STATED EXERCISE: Change "dropdown" to "menu" in the listing lines that begin with the one containing "Task: Open 会员列表 in the sidebar" and end after the one containing "pyautogui.click(x=381, y=218)". Return only those lines, with everything else left as it is.

DATA LISTING:

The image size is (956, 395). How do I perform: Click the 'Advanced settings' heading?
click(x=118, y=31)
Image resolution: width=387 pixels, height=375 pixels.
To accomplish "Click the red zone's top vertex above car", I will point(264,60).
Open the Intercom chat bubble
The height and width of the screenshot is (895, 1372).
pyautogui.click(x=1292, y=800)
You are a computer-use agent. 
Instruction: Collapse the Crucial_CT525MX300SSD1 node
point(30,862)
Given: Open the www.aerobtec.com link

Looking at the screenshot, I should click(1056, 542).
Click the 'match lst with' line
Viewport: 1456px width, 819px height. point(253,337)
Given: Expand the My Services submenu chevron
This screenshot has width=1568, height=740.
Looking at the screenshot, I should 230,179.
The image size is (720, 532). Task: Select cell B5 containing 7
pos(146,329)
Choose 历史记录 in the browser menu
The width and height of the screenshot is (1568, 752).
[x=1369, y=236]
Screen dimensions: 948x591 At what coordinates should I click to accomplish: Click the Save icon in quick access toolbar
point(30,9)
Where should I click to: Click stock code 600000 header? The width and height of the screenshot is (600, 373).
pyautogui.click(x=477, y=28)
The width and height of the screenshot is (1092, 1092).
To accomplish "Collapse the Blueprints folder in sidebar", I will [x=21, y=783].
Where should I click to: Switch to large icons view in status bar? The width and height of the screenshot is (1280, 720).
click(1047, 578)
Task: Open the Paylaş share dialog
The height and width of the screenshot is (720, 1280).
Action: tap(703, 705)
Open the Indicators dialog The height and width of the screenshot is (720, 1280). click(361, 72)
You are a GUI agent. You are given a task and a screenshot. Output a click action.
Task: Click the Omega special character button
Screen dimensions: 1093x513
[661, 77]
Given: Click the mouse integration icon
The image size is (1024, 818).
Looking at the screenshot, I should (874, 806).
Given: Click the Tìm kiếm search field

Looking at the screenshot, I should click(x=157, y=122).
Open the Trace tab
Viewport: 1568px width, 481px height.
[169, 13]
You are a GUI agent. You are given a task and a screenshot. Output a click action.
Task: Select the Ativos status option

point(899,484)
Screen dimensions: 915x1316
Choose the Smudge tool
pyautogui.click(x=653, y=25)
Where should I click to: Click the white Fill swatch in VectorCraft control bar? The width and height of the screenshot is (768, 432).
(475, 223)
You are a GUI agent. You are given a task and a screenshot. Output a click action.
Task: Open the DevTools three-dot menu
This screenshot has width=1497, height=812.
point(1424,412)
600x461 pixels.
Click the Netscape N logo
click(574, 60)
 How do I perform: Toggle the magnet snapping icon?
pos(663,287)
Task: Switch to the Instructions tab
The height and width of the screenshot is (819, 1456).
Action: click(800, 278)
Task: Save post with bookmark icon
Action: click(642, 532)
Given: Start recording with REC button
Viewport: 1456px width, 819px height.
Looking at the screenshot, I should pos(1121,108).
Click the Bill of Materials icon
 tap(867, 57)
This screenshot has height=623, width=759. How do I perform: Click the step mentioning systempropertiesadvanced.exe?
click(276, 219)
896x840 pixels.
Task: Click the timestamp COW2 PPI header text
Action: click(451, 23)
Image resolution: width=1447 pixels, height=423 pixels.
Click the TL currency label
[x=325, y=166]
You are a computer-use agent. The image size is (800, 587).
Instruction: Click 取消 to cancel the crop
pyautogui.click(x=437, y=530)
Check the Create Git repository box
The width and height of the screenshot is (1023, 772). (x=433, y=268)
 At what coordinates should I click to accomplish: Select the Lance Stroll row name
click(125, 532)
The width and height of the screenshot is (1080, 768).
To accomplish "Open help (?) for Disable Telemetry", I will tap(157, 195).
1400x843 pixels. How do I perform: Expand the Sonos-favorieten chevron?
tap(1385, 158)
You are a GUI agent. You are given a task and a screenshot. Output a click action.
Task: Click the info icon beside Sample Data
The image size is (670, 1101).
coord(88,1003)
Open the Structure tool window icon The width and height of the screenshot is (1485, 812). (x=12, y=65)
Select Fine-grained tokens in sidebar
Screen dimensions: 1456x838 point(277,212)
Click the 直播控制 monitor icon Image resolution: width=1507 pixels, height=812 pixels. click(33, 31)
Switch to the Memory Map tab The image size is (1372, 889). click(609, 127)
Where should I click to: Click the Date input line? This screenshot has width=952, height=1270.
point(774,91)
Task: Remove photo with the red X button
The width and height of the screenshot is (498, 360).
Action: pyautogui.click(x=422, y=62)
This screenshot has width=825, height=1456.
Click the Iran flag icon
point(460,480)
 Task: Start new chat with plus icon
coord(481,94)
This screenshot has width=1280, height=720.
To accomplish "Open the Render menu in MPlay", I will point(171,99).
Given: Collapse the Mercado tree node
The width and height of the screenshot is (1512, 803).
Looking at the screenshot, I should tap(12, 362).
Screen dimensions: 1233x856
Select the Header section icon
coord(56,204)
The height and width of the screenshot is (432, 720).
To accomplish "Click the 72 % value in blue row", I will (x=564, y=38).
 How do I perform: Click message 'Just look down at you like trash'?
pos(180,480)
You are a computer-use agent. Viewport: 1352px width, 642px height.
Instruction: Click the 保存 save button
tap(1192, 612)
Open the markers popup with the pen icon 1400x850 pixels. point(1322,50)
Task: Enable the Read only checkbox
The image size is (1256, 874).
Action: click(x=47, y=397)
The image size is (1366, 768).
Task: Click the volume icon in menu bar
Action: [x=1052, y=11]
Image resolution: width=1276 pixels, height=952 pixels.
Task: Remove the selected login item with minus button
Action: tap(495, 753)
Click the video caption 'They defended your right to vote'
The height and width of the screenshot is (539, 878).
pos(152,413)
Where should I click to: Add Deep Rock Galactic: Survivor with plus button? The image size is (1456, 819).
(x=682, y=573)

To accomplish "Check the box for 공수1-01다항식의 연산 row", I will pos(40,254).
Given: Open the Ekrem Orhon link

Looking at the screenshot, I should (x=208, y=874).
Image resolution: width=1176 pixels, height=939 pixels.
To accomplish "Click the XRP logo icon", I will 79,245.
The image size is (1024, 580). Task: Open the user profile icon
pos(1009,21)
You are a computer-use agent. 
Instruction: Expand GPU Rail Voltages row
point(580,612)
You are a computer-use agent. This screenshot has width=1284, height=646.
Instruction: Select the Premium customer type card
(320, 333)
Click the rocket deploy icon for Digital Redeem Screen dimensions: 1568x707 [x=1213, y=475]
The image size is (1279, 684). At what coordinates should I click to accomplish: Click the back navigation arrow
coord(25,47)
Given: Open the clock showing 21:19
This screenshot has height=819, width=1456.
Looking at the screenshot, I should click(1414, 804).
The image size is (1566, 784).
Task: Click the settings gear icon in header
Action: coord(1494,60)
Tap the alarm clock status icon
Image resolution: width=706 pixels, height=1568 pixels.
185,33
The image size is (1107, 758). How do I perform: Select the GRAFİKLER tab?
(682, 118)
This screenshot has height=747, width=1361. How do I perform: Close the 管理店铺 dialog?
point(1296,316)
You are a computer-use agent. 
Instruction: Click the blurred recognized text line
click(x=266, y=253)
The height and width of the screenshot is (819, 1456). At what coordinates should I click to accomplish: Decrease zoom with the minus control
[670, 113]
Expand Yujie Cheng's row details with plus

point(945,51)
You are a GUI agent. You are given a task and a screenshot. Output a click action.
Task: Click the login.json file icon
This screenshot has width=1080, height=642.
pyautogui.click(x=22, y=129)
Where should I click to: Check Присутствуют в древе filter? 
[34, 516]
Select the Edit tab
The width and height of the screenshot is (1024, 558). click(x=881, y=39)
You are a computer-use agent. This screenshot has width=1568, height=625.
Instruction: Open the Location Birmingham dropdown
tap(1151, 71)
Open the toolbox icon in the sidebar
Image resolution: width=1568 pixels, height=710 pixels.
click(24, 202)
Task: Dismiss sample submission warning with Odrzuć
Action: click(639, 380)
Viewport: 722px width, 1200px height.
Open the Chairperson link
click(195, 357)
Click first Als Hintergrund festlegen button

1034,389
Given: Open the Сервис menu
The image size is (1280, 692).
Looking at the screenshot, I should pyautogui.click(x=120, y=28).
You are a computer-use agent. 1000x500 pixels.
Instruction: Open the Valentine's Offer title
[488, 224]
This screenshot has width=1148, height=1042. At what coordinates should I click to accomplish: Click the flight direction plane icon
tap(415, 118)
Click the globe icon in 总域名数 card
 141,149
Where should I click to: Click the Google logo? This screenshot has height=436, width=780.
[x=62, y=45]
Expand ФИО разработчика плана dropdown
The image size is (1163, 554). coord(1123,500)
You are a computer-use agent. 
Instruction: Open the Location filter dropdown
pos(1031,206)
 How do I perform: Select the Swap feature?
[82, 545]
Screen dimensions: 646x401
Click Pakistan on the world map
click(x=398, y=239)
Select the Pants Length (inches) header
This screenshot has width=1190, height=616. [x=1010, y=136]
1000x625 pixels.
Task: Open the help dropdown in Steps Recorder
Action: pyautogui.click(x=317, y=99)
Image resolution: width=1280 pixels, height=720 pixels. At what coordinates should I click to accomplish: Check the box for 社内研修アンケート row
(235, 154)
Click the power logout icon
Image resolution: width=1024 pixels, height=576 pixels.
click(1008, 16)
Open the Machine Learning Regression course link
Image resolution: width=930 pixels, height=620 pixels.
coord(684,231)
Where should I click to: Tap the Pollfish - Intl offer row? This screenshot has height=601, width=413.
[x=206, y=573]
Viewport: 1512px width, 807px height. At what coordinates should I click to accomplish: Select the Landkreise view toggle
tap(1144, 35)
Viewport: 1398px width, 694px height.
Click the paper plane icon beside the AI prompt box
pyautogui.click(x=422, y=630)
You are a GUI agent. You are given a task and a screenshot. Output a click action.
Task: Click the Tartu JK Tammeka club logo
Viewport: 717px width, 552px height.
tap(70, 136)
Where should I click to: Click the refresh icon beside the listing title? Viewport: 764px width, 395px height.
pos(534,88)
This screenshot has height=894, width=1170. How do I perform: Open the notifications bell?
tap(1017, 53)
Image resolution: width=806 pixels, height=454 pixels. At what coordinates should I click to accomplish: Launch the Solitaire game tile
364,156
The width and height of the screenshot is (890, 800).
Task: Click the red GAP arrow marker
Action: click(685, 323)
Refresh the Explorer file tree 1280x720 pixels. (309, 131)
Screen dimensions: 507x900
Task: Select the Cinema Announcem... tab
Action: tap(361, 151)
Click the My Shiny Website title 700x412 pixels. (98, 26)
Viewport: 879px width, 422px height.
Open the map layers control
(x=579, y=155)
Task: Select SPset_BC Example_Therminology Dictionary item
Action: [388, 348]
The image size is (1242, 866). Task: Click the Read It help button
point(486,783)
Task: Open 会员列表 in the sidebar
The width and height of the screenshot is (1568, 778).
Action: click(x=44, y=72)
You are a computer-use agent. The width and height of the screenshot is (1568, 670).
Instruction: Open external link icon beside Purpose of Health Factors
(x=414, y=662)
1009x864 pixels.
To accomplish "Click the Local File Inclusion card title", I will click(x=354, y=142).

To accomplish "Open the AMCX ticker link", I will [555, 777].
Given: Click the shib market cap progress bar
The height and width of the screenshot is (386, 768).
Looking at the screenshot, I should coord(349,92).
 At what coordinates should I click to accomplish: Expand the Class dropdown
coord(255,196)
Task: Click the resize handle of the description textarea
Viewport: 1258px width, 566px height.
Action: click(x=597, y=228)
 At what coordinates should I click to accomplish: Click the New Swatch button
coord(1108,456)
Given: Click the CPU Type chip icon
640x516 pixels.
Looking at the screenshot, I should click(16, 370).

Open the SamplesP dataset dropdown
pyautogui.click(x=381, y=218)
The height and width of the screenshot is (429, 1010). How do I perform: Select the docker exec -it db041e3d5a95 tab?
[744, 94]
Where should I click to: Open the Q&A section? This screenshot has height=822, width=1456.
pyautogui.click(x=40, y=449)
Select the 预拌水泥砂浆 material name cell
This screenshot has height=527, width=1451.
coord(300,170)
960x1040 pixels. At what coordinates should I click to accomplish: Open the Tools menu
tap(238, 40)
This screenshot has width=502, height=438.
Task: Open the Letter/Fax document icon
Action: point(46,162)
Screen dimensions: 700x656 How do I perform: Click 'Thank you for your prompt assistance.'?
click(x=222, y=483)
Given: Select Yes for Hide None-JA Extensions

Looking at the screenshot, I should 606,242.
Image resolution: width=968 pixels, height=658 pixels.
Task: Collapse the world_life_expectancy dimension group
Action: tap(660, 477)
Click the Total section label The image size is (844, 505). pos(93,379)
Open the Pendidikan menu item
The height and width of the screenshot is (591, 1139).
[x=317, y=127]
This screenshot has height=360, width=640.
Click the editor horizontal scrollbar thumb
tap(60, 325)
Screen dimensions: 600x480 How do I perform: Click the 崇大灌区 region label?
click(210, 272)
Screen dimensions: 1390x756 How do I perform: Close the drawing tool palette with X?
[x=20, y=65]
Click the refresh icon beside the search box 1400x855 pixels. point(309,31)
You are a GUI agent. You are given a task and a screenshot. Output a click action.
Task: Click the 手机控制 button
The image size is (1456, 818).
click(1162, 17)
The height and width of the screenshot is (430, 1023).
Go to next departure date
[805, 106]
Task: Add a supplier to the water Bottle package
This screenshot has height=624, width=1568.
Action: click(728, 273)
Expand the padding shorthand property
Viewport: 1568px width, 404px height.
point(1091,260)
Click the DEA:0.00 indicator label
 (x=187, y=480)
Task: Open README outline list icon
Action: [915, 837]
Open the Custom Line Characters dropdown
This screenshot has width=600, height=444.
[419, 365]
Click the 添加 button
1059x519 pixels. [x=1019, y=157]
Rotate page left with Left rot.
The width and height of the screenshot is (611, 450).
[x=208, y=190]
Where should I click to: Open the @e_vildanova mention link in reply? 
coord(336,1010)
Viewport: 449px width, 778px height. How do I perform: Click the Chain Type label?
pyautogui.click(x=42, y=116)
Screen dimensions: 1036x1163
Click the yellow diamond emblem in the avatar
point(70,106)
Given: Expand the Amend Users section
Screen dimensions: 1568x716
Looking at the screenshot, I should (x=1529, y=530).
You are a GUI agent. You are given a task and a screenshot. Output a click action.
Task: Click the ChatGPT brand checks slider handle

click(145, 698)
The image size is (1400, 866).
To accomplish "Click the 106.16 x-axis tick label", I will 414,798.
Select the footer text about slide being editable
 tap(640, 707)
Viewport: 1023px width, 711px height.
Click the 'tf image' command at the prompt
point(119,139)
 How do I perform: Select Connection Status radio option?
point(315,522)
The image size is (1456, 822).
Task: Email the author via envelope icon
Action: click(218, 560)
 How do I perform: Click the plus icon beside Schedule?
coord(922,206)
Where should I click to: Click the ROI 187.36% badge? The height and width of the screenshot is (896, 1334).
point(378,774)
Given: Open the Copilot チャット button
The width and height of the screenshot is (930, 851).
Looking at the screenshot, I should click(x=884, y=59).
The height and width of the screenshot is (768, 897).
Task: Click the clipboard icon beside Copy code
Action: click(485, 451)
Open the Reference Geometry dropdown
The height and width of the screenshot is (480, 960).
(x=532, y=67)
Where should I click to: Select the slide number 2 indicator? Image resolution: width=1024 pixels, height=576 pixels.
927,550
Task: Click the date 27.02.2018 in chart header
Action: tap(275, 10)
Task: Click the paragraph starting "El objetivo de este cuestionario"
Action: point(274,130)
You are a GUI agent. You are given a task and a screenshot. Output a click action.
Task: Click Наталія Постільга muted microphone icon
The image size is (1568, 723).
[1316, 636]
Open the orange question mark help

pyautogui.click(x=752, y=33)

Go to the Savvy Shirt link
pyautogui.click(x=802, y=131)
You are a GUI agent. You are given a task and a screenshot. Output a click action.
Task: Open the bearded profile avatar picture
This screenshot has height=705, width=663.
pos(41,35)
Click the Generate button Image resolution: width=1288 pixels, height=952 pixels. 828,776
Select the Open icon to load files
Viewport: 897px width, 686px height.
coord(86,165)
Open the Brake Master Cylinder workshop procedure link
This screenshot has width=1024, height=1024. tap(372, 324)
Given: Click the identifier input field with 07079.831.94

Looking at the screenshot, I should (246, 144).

CORRECT ANSWER:
Task: Open 会员列表 in the sidebar
The width and height of the screenshot is (1568, 778).
Action: click(x=44, y=72)
You are a computer-use agent. The width and height of the screenshot is (1568, 670).
Instruction: Open external link icon beside Purpose of Health Factors
(x=414, y=662)
1009x864 pixels.
To accomplish "Click the Local File Inclusion card title", I will click(x=354, y=142).

To accomplish "Open the AMCX ticker link", I will [555, 777].
Given: Click the shib market cap progress bar
The height and width of the screenshot is (386, 768).
Looking at the screenshot, I should coord(349,92).
 At what coordinates should I click to accomplish: Expand the Class menu
coord(255,196)
Task: Click the resize handle of the description textarea
Viewport: 1258px width, 566px height.
Action: click(x=597, y=228)
 At what coordinates should I click to accomplish: Click the New Swatch button
coord(1108,456)
Given: Click the CPU Type chip icon
640x516 pixels.
Looking at the screenshot, I should click(16, 370).

Open the SamplesP dataset menu
pyautogui.click(x=381, y=218)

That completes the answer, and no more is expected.